(Rows on where targets appear)

━━━━━━━━━━━━━━━━

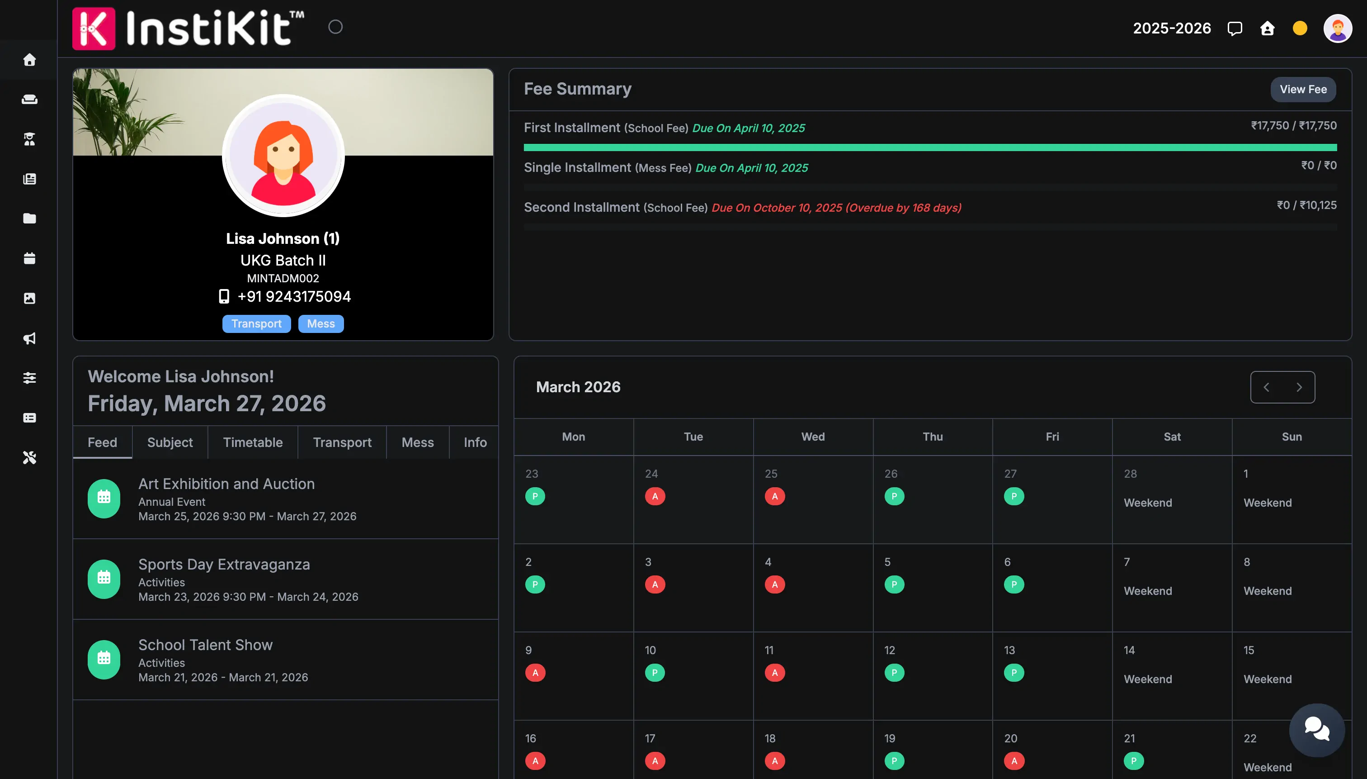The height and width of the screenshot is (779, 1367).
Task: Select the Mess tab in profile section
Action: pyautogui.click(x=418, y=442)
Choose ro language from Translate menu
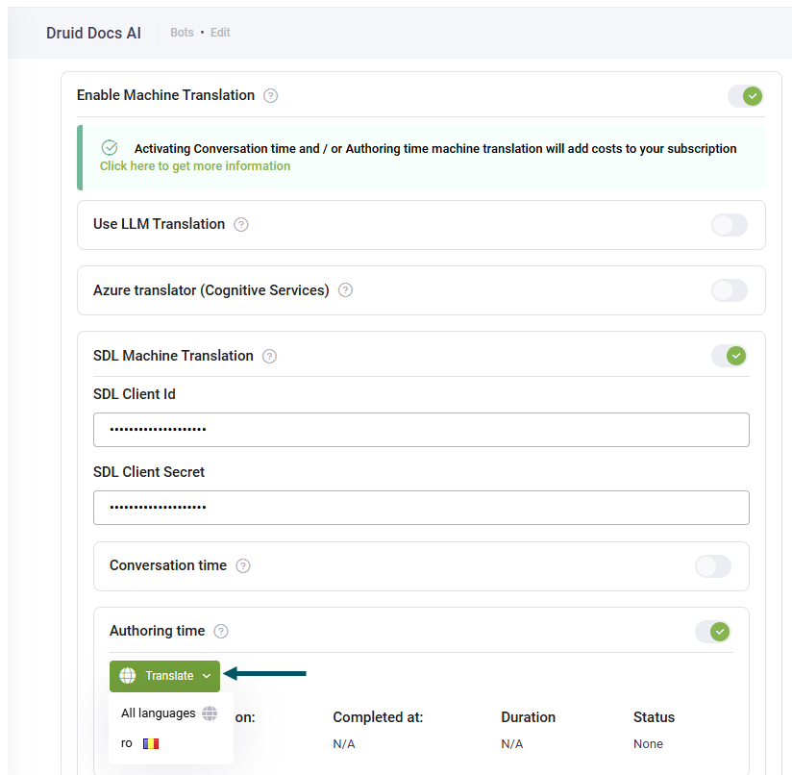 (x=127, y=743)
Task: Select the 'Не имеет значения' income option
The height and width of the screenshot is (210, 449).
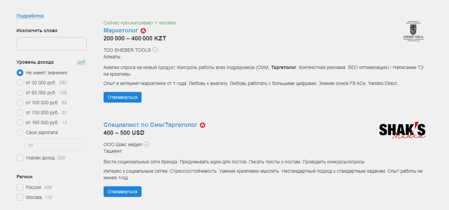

━━━━━━━━━━━━━━━━

● **WHAT IS EXPECTED**
Copy every line of the rows above word for word, leaving out the pictures.

● **RESULT OF THE EXERCISE**
The height and width of the screenshot is (779, 1367).
Task: Select the Mess tab in profile section
Action: pyautogui.click(x=418, y=442)
Choose ro language from Translate menu
 (x=127, y=743)
Task: Select the 'Не имеет значения' income option
The height and width of the screenshot is (210, 449).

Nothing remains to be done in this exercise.